I was interested to read about a downturn in venture capital investment over the last year as a result of rapid unchecked inflation and interest rate rises. The Economist believes this will lead to three key changes in investment strategy:

  • A switch from firms which are not profitable now but promise huge returns in the future to a focus on small firms which are profitable now;
  • Preference for firms that are aligned with government objectives and stand to benefit from government support; and
  • Insistence on a seat on the board for better oversight of investment.

Regardless of the criteria on which VCs decide to invest going forwards, it is clear that in all circumstances they will be looking ever closer at the prospective value of the target business.

A proper assessment of a business’ intellectual property assets not only assists investors in establishing the current value of the business but also enables them to consider how robust the target is likely to be to competition, and thereby value suppression, in the future. An intelligent analysis of IP issues is about so much more than simply looking at what rights the target has on the register. Questions regarding the validity of those rights, the existence and strength of unregistered rights to plug gaps, the direction of travel of the courts in respect of things like non-traditional IPRs or divergence from existing EU-derived case-law following Brexit can all have a material impact on the overall valuation of a business and yet are often overlooked in a cursory IP due diligence exercise.

Given the squeeze on available investment funds going forwards, and the resulting pressure to make the “right” investment decisions, I would hope to see greater recognition of the value of instructing a true IP specialist to take a more thorough approach at an early stage of the investment process.

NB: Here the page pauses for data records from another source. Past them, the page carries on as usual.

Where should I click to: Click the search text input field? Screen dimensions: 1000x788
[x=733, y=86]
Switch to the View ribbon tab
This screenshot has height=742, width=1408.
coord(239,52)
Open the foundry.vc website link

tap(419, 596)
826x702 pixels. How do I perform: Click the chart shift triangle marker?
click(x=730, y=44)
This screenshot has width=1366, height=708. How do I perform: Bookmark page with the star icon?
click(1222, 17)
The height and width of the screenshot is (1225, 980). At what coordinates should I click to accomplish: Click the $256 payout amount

Until last year, venture capital (vc) had been riding high. With interest rates close to zero and little yield to be found elsewhere, large companies, hedge funds and sovereign-wealth investors began ploughing cash into startups, sending valuations upwards. In 2021 alone the amount of money flowing to startups doubled to nearly $640bn. Then soaring inflation and surging interest rates brought the market crashing down. Last year the investments made in startups worldwide sank by a third. Between the final quarter of 2021 and the same period in 2022, the valuations of private startups tumbled by 56%.